**TASK INSTRUCTIONS**
In the entries that follow, the first line to write out is the one containing "Click the Đóng", and the last is the one containing "Task: Open the virtual location pin icon". Reproduce that stretch exactly, with nothing before or after it.

Records from a dataset:

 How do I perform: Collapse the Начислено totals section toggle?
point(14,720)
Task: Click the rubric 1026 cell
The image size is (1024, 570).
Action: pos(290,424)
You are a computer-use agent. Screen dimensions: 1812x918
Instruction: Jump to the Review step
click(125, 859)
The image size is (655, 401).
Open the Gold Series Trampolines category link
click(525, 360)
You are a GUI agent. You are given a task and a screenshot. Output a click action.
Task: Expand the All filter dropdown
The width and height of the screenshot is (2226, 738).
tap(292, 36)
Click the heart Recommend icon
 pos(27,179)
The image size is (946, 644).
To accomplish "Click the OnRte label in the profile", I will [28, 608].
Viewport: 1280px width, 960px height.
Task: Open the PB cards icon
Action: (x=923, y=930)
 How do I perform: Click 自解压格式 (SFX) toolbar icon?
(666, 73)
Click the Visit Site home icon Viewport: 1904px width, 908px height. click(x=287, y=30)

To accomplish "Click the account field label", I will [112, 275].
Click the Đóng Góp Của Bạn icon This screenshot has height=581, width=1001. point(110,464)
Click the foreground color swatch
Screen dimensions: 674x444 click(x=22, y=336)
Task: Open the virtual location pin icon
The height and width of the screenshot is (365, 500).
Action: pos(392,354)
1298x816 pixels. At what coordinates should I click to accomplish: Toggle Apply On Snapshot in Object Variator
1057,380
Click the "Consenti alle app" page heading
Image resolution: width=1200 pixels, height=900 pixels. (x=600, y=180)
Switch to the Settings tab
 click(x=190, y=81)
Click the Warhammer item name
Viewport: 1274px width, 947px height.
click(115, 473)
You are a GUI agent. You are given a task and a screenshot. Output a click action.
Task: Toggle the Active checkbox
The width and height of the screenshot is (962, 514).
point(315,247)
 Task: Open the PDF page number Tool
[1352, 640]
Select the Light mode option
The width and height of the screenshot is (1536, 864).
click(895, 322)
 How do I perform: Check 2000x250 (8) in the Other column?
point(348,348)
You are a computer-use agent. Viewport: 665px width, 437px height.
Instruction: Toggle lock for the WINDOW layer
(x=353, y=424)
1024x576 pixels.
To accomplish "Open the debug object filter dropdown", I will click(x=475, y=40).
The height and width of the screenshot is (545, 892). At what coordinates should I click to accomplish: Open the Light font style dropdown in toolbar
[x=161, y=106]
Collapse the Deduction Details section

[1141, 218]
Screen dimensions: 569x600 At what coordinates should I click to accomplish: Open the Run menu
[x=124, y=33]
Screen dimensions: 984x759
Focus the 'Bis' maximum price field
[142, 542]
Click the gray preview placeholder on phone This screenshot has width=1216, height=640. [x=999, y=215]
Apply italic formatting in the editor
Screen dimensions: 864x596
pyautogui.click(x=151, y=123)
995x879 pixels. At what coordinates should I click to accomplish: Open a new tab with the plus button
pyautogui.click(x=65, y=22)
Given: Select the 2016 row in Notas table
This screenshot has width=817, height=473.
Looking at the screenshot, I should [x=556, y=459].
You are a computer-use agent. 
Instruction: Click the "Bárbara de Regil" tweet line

**OUTPUT BELOW**
Click the Đóng Góp Của Bạn icon This screenshot has height=581, width=1001. point(110,464)
Click the foreground color swatch
Screen dimensions: 674x444 click(x=22, y=336)
Task: Open the virtual location pin icon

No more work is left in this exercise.